> Using the information:
(a) In the blog post about the gold dome on the New Hampshire State House, why does the writer conclude that no law limits gold domes to states that have had a president? Answer in one to three sentences.
(b) Continue the blog post about the gold dome on the New Hampshire State House from the point where its text stops.

> Source document:
Thursday, October 25, 2007

Golden Dome, Local Myth Version

People in New Hampshire have been telling visitors and immigrants from lesser states about the gold on the State House dome in Concord for years. I have myself asserted with great confidence that only those states which have had a president elected from among its citizens are eligible to have gold domes, and NH qualifies because of Franklin Pierce. A friend from Pennsylvania challenged this claim.

I can find no evidence that it is true, either by statute or custom. Counter-examples from Colorado and West Virginia reveal that there is no law which requires this, though that does not rule out custom which they choose to ignore. But I suspect this has been something which people in NH just say, finding it plausible and thinking it true, without actual basis.

3 comments:

Kelly said...

Nonsense. Georgia had a gold dome twenty years before Carter diminished the office. What's actually necessary is to have an in-state source for the material, and a state legislature with nothing better to do.

You Yankees can tell each other whatever silly stories you want, however.

Anonymous said...

Hi Mr. Wyman, my name is Karen and I work with Jonathan...

> Data listing:
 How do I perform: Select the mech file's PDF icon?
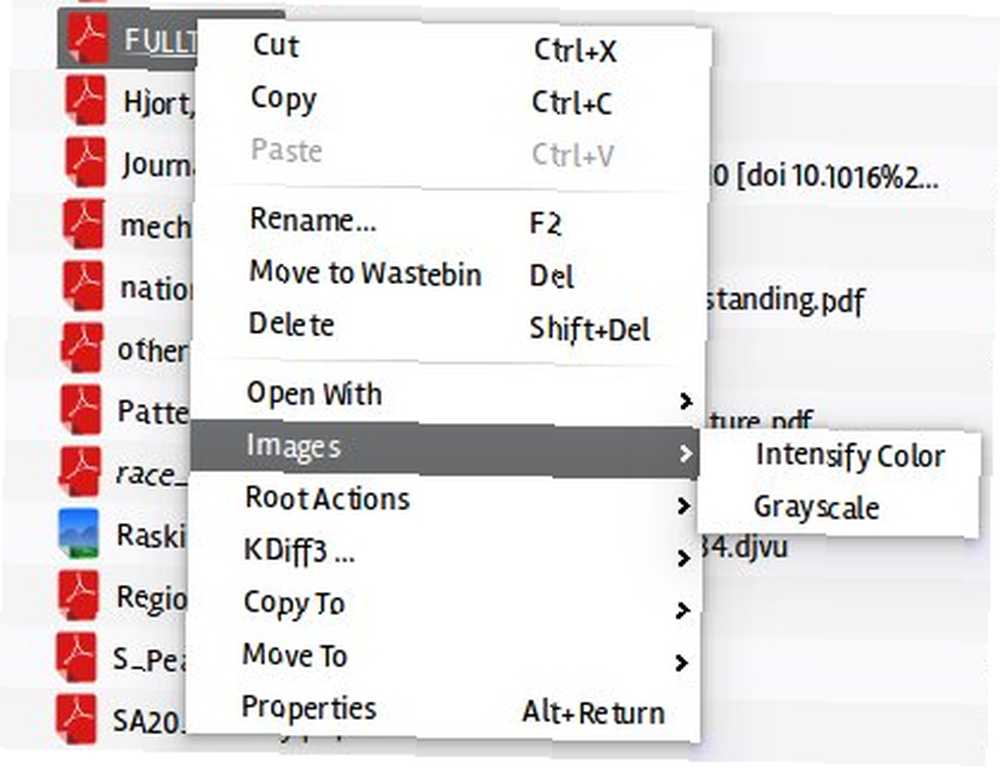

---

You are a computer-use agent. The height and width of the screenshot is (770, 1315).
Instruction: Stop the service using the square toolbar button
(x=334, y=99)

> Responses by task:
(a) Colorado and West Virginia both serve as counter-examples, which shows that no law requires a state to have had a president before it can have a gold dome. The writer notes that these cases do not rule out a custom those states ignore.

(b)
Interesting hypothosis/myth.
Iowa has a gold dome as well and although Herbert Hover was born there, my friend Wikipedia tells me that he moved to Oregon at age 11. Can we still say that Iowa is a state that has "had a president elected from among its citizens?"

Assistant Village Idiot said...

Karen, for reasons that are unclear to me, birthplace continues to be culturally important to us. Perhaps because it is a snapshot measurement which allows us to distinguish between people of the same name it persists. I don't doubt that having been "born here" still strikes us as meaning "you are one of our tribe" somehow.

My brother, who Jonathan was named after, was born in Western Massachusetts at Cooley-Dickinson hospital but moved away before he was two. He moved back after he was 45, and they never quite knew what to make of him. It was a culture which highly valued being born there, but he clearly was not one of them. In NE colonial times, the town militia was called out with the phrase "Town-born, turn out!"

There are stories of old Mainers not acknowledging neighbors who lived there 70 years as natives. "Just because the cat had kittens in the oven, I wouldn't call 'em biscuits."

So I say Iowa gets to claim Hoover in perpetuity. This is all pretty amusing when we consider Hillary Clinton running for president, trying to be a native of everywhere.